━━━ Data supplied

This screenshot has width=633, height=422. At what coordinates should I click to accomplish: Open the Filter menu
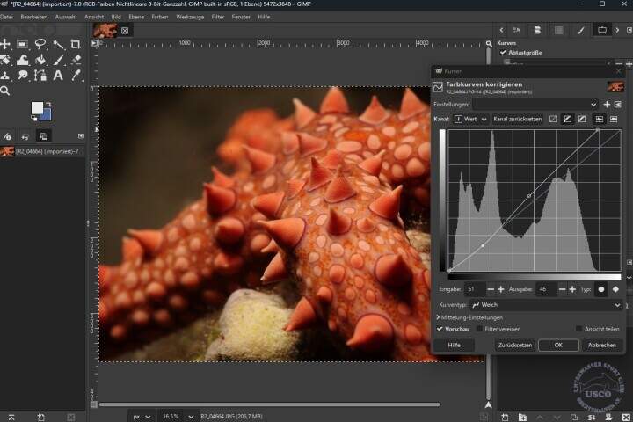click(x=217, y=17)
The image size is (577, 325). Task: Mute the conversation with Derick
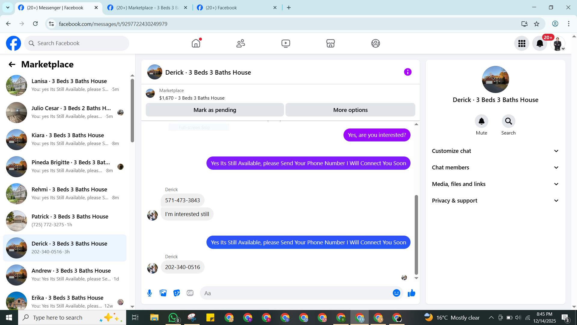(481, 121)
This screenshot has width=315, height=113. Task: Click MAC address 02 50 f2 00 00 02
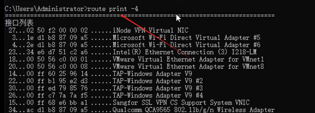click(x=57, y=31)
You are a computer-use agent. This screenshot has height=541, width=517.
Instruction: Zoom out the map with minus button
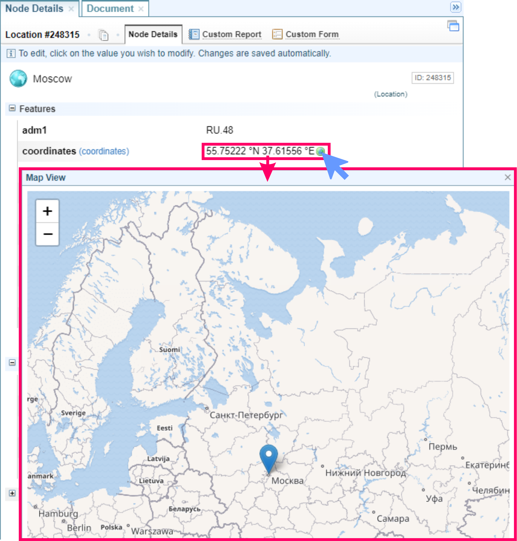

━━━━━━

Objective
Arrange every line of the records above as a Markdown table with the columns Row and Line, numbering the rows and skipping any blank lines. Leave out the pictures themselves.

Task response
| Row | Line |
|---|---|
| 1 | This screenshot has width=633, height=422. At what coordinates should I click to accomplish: Open the Filter menu |
| 2 | click(x=217, y=17) |
| 3 | The image size is (577, 325). Task: Mute the conversation with Derick |
| 4 | (481, 121) |
| 5 | This screenshot has width=315, height=113. Task: Click MAC address 02 50 f2 00 00 02 |
| 6 | click(x=57, y=31) |
| 7 | You are a computer-use agent. This screenshot has height=541, width=517. |
| 8 | Instruction: Zoom out the map with minus button |